Republican migrants to Idaho outnumber Democrats about two-to-one, according to a statewide annual survey of public attitudes conducted at Boise State University. Rather than importing the liberal politics of the coastal cities they’ve left, many bring smoldering resentment of government regulation and “socialism.” “They want to make sure people here know how evil liberals are,” says Alicia Abbott, a political independent in Sandpoint, the largest town in far-northern Bonner County. She’s doing voter outreach for 97 Percent, an effort to counter the Three Percenters’ armed extremism.

Those who fear and those who cheer the effects of right flight agree on one point: The newcomers are pushing Idaho politics farther to the right. Like Bundy, they bring a convert’s zeal for the hallowed rugged individualism of their new home. “New to Idaho, true to Idaho,” proclaims the influential Idaho Freedom Foundation, which vets legislation and legislators for their conservative correctness. “Are you a refugee from California, or some other liberal playground? Did you move to Idaho to escape the craziness?” its website says. “Welcome to Idaho.”

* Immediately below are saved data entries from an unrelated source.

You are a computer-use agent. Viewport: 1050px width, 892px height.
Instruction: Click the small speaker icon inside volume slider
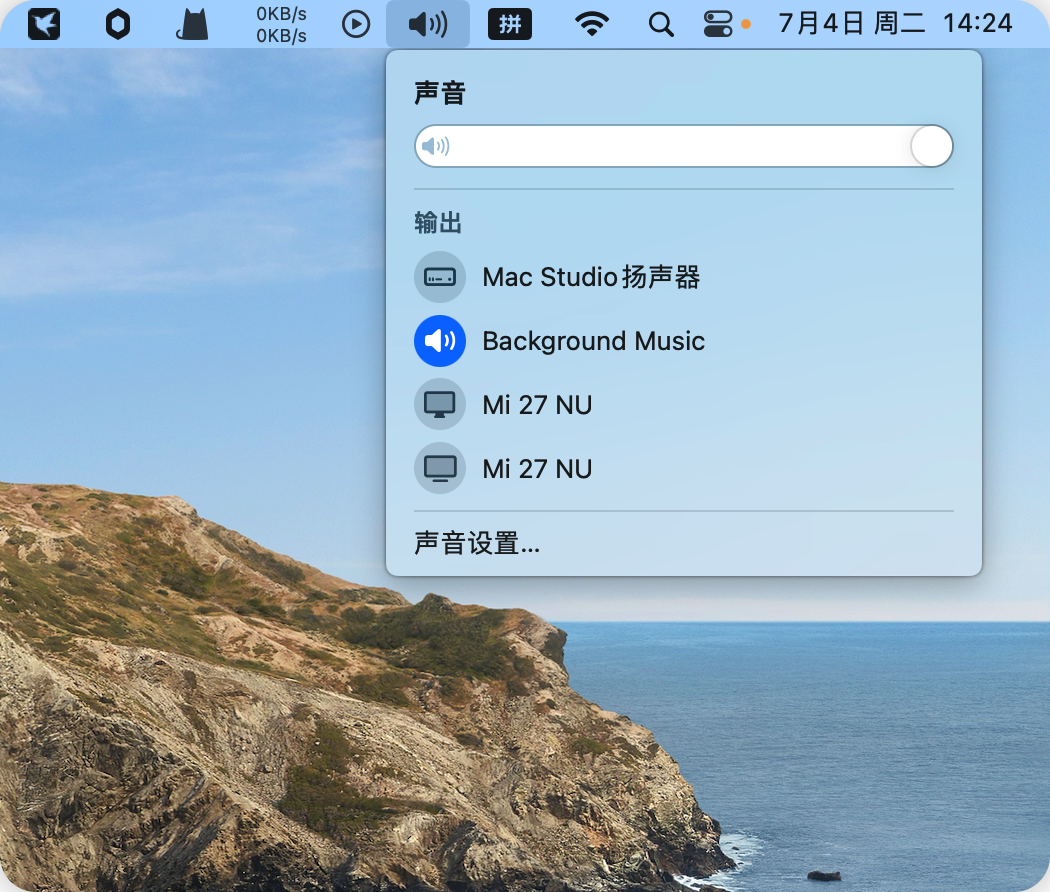[x=435, y=147]
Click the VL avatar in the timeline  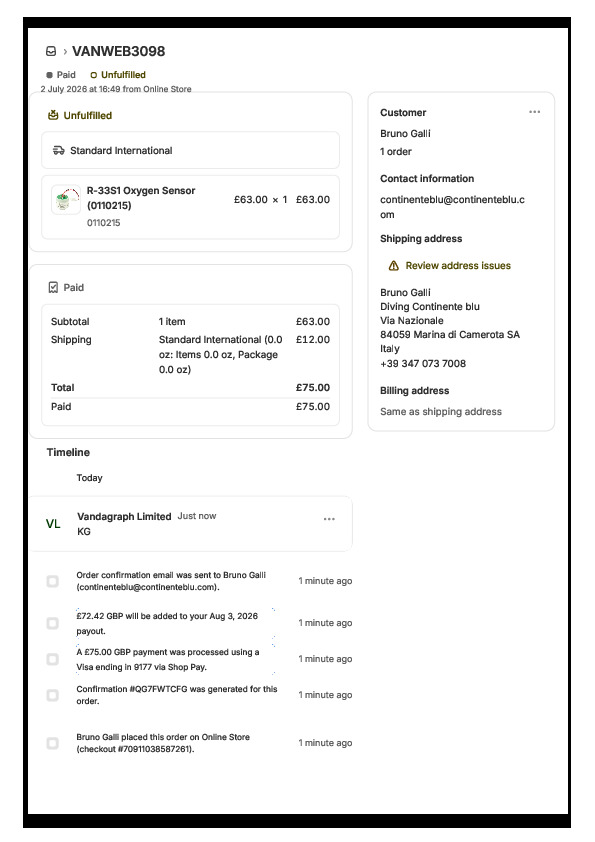pos(53,524)
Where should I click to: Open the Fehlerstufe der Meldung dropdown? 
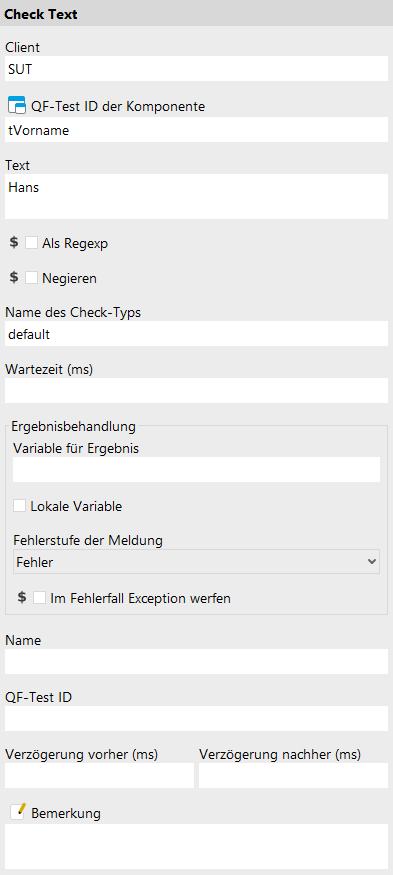196,562
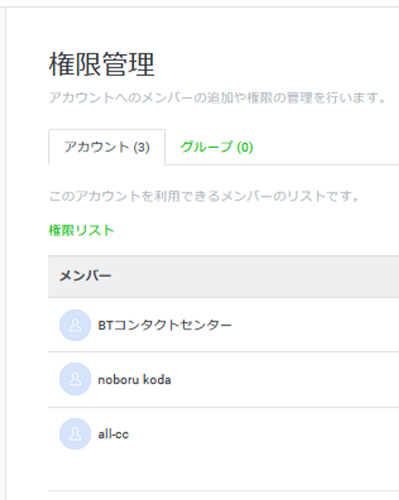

A thriving local “preparedness real estate” industry is cashing in on right flight. One broker, Todd Savage of the “PATRIOTS ONLY real estate firm” Black Rifle Real Estate and a self-proclaimed “conservative libertarian” refugee from San Francisco, had to revise a listing that read, “This property is for sale to Liberty / Constitutional Buyers ONLY” because the Multiple Listing Service thought it suggested bias against immigrants. No big deal, Savage told me: “Business is fantastic! This whole pandemic thing has really fueled land ownership in rural areas. A lot of my clients are in police, fire, and medical fields. They are coming here in droves. They don’t care about real estate prices. They have money to burn.”

Luna likewise speaks of sending out the “political welcome wagon” to these new Idahoans, to make sure they don’t get the wrong idea about Republicans: “We want to make sure the first time they hear about the Idaho Republican Party, it’s from one of our volunteers, not on TV or in the newspapers.”

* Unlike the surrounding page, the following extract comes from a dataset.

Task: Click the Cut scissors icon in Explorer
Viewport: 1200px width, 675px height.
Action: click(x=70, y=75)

The question is, which Republican Party? The power centers in Boise and the Panhandle are not moving in step. The rift opened publicly in July when the Kootenai County Republican Central Committee unanimously passed an effusive resolution endorsing the John Birch Society and urged the state party to adopt it too. (It refused.) The Kootenai resolution also urged those “who do not support our party platform to follow the example of Bill Brooks, and voluntarily disaffiliate from the Idaho Republican Party.” Brooks, a Kootenai County commissioner, quit the party to protest its cozying up to the Birchers, though he still considers himself a staunch conservative. He sees it as symptomatic of a broader shift: “We came here 20 years ago because it was the closest thing we could find to Norman Rockwell,” he told me. “Now people come looking for George Lincoln Rockwell” — the founder of the American Nazi Party.

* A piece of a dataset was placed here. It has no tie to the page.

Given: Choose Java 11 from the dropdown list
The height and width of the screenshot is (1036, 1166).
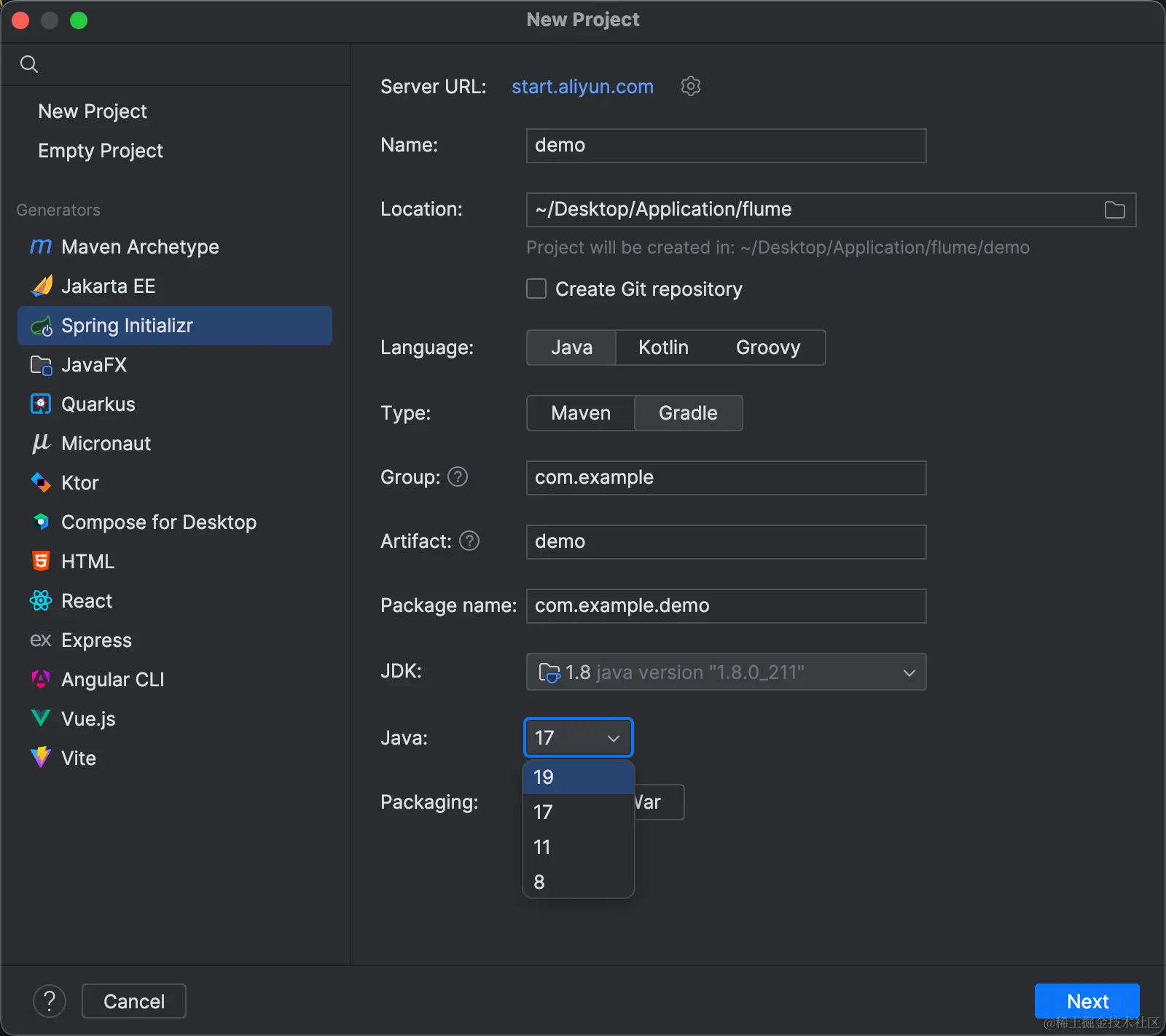Looking at the screenshot, I should pyautogui.click(x=542, y=847).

The newcomers may denounce the cities they’ve left, but they bring a combative, impatient post-urban edge to once-mellow Idaho, an impatience that shows in politics as in the increasingly congested traffic in Idaho’s fast-growing cities.

Chris Fillios, who serves with Brooks on the Kootenai County Commission, feels the heat. Unlike Brooks, he’s stayed in the Republican Party, even though he says he’s “been called communist, Marxist, socialist.” It’s not his politics that have changed, suggests Fillios, who’s lived in Idaho for 21 years and spoke at the first local Tea Party rally. It’s the party. “It’s a psychological mass movement. People are coming here for ‘freedom,’ thinking, ‘I don’t have to mask, I don’t have to be nice.’

“Most people don’t understand that we control only the county departments’ budgets,” he continued. “They think we’re legislators. They want to know where we stand on gun rights and abortion. They want us to reflect their values.”

Fillios succinctly summed up his party’s paradoxical predicament: “We’ve become so politicized with this single-party dominance.”